§ **REQUIRED WORK**
Can you copy these entries line for line without changing a thing?

[Records from a data collection]
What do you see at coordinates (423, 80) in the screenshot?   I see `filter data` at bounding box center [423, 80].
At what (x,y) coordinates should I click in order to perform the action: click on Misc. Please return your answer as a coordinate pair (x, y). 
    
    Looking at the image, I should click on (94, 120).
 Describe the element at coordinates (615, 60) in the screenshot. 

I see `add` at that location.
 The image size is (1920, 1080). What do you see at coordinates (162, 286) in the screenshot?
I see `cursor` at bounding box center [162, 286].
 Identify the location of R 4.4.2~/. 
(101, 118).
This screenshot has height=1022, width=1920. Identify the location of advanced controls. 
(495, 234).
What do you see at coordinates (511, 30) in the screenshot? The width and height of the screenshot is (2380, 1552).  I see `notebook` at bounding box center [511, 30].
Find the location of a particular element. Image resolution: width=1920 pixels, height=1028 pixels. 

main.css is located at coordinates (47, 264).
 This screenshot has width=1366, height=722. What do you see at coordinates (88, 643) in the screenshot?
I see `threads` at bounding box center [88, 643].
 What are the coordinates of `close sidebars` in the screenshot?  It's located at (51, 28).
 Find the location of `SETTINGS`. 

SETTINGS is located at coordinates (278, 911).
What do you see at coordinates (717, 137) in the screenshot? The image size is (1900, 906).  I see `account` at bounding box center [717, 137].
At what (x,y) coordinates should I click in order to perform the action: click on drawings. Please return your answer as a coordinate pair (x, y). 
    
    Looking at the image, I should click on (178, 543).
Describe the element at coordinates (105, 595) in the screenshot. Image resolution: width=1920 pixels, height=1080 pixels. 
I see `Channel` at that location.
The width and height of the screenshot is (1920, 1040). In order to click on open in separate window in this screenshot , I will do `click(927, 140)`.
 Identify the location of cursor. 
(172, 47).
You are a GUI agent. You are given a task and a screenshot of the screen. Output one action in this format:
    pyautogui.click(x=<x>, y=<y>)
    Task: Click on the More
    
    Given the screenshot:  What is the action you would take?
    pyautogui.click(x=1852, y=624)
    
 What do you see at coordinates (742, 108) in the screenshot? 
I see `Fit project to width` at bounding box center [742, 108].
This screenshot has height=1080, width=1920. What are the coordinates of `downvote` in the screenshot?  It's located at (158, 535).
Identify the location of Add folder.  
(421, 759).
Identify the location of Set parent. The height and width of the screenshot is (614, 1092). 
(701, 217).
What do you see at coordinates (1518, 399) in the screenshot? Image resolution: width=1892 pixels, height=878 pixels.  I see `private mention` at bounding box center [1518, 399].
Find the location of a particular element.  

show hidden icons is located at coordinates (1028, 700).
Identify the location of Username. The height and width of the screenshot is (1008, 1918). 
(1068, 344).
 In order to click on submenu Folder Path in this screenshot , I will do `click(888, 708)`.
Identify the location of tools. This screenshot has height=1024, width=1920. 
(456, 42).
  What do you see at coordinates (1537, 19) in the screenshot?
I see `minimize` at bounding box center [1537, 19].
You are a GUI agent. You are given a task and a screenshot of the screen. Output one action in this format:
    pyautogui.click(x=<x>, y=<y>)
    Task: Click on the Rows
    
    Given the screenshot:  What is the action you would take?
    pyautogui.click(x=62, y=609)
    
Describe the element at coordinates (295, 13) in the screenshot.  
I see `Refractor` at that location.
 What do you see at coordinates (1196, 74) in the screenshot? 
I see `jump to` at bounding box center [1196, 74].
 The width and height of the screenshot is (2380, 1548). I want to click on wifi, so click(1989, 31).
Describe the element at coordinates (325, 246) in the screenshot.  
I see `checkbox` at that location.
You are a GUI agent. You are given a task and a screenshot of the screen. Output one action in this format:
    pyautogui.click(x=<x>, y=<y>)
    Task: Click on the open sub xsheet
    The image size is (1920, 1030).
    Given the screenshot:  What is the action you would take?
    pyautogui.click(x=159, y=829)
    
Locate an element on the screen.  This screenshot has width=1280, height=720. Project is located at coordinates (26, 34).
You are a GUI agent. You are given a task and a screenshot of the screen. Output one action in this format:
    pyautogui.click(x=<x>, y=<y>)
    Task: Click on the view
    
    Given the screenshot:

§ **ANSWER TO THIS PROBLEM**
What do you see at coordinates (423, 80) in the screenshot?   I see `filter data` at bounding box center [423, 80].
At what (x,y) coordinates should I click in order to perform the action: click on Misc. Please return your answer as a coordinate pair (x, y). 
    
    Looking at the image, I should click on (94, 120).
 Describe the element at coordinates (615, 60) in the screenshot. 

I see `add` at that location.
 The image size is (1920, 1080). What do you see at coordinates (162, 286) in the screenshot?
I see `cursor` at bounding box center [162, 286].
 Identify the location of R 4.4.2~/. 
(101, 118).
This screenshot has height=1022, width=1920. Identify the location of advanced controls. 
(495, 234).
What do you see at coordinates (511, 30) in the screenshot? The width and height of the screenshot is (2380, 1552).  I see `notebook` at bounding box center [511, 30].
Find the location of a particular element. Image resolution: width=1920 pixels, height=1028 pixels. 

main.css is located at coordinates (47, 264).
 This screenshot has width=1366, height=722. What do you see at coordinates (88, 643) in the screenshot?
I see `threads` at bounding box center [88, 643].
 What are the coordinates of `close sidebars` in the screenshot?  It's located at (51, 28).
 Find the location of `SETTINGS`. 

SETTINGS is located at coordinates (278, 911).
What do you see at coordinates (717, 137) in the screenshot? The image size is (1900, 906).  I see `account` at bounding box center [717, 137].
At what (x,y) coordinates should I click in order to perform the action: click on drawings. Please return your answer as a coordinate pair (x, y). 
    
    Looking at the image, I should click on (178, 543).
Describe the element at coordinates (105, 595) in the screenshot. Image resolution: width=1920 pixels, height=1080 pixels. 
I see `Channel` at that location.
The width and height of the screenshot is (1920, 1040). In order to click on open in separate window in this screenshot , I will do `click(927, 140)`.
 Identify the location of cursor. 
(172, 47).
You are a GUI agent. You are given a task and a screenshot of the screen. Output one action in this format:
    pyautogui.click(x=<x>, y=<y>)
    Task: Click on the More
    
    Given the screenshot:  What is the action you would take?
    pyautogui.click(x=1852, y=624)
    
 What do you see at coordinates (742, 108) in the screenshot? 
I see `Fit project to width` at bounding box center [742, 108].
This screenshot has height=1080, width=1920. What are the coordinates of `downvote` in the screenshot?  It's located at (158, 535).
Identify the location of Add folder.  
(421, 759).
Identify the location of Set parent. The height and width of the screenshot is (614, 1092). 
(701, 217).
What do you see at coordinates (1518, 399) in the screenshot? Image resolution: width=1892 pixels, height=878 pixels.  I see `private mention` at bounding box center [1518, 399].
Find the location of a particular element.  

show hidden icons is located at coordinates (1028, 700).
Identify the location of Username. The height and width of the screenshot is (1008, 1918). 
(1068, 344).
 In order to click on submenu Folder Path in this screenshot , I will do `click(888, 708)`.
Identify the location of tools. This screenshot has height=1024, width=1920. 
(456, 42).
  What do you see at coordinates (1537, 19) in the screenshot?
I see `minimize` at bounding box center [1537, 19].
You are a GUI agent. You are given a task and a screenshot of the screen. Output one action in this format:
    pyautogui.click(x=<x>, y=<y>)
    Task: Click on the Rows
    
    Given the screenshot:  What is the action you would take?
    pyautogui.click(x=62, y=609)
    
Describe the element at coordinates (295, 13) in the screenshot.  
I see `Refractor` at that location.
 What do you see at coordinates (1196, 74) in the screenshot? 
I see `jump to` at bounding box center [1196, 74].
 The width and height of the screenshot is (2380, 1548). I want to click on wifi, so click(1989, 31).
Describe the element at coordinates (325, 246) in the screenshot.  
I see `checkbox` at that location.
You are a GUI agent. You are given a task and a screenshot of the screen. Output one action in this format:
    pyautogui.click(x=<x>, y=<y>)
    Task: Click on the open sub xsheet
    The image size is (1920, 1030).
    Given the screenshot:  What is the action you would take?
    pyautogui.click(x=159, y=829)
    
Locate an element on the screen.  This screenshot has width=1280, height=720. Project is located at coordinates (26, 34).
You are a GUI agent. You are given a task and a screenshot of the screen. Output one action in this format:
    pyautogui.click(x=<x>, y=<y>)
    Task: Click on the view
    
    Given the screenshot:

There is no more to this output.